Welcome to Garden Plots, a bontanica of short stories, poems, rants, meditations, and other short pieces about gardens, gardeners, plants, garden design, and the human relationship to nature.

The Garden Plots are accessible in several ways:

1. move your cursor over the main map to find the sections, and once inside a section find the icons that lead to the individual garden plots;

2. in the Garden Gate Section, click on Garden Plots by Section, to find a listing of sections and plots;

3. in the Garden Gate Section, click on Garden Plots, Alphabetical to see all stories;

4. or simply go from page to page discovering sections and stories within sections by moving your cursor until the story title appears.

All icons in each section are on the right side of each story in that section, in case you miss one.

My Garden Plots are grouped together in the same way a landscape architect might design a garden—the literary pieces have unities of theme, time frame, tone, form, and subject in the same way a garden has water plants, perennials, grasses, climbers, and particular species to feature.  The plots are in sections, just as a garden might have an area of Oriental Gardens, of fountains, of topiary, all separated by border plants, hedges, and walls.  Once “inside” the garden, please visit in the same way you might a garden, moving first toward what interests you most, given your time and taste.

### SUPPLIED DATA

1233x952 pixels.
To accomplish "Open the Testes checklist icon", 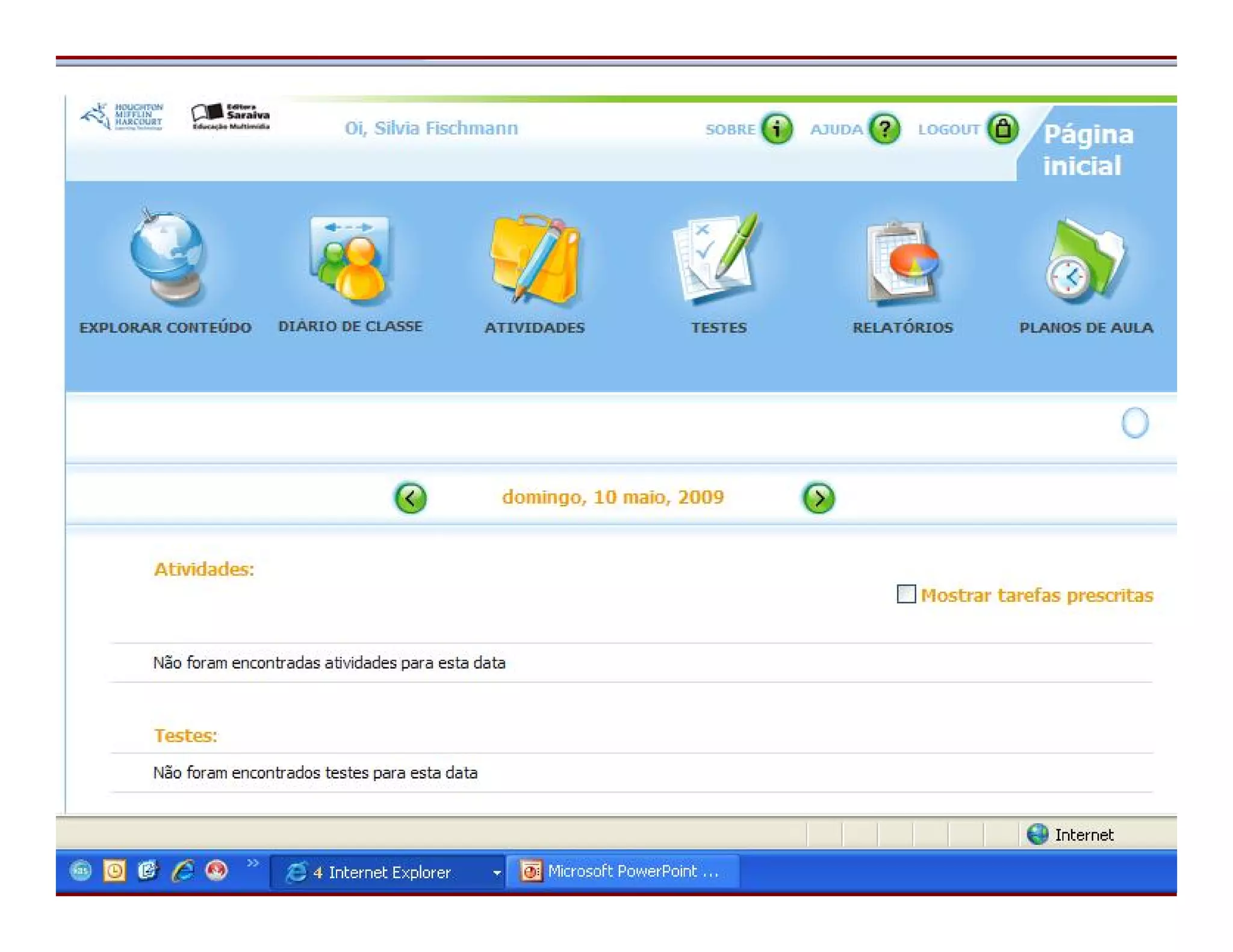I will tap(716, 259).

### PARTS OF THE EXERCISE
• 1. Do these statements agree with the Garden Plots welcome text? For each, answer yes or no and quote the words of the text that decide it.
(a) All icons in each section sit on the left side of each story.
(b) Clicking Garden Plots, Alphabetical in the Garden Gate Section shows all stories.
(c) The sections of plots are likened to garden areas separated by border plants, hedges, and walls.
• 2. Could you reproduce, word for word, the part of the Garden Plots welcome text between "All icons in" and "time and taste.", inclusive?

### SOLUTIONS IN ORDER
• 1.
(a) No: "All icons in each section are on the right side of each story in that section"
(b) Yes: "in the Garden Gate Section, click on Garden Plots, Alphabetical to see all stories"
(c) Yes: "all separated by border plants, hedges, and walls"

• 2.
All icons in each section are on the right side of each story in that section, in case you miss one.

My Garden Plots are grouped together in the same way a landscape architect might design a garden—the literary pieces have unities of theme, time frame, tone, form, and subject in the same way a garden has water plants, perennials, grasses, climbers, and particular species to feature.  The plots are in sections, just as a garden might have an area of Oriental Gardens, of fountains, of topiary, all separated by border plants, hedges, and walls.  Once “inside” the garden, please visit in the same way you might a garden, moving first toward what interests you most, given your time and taste.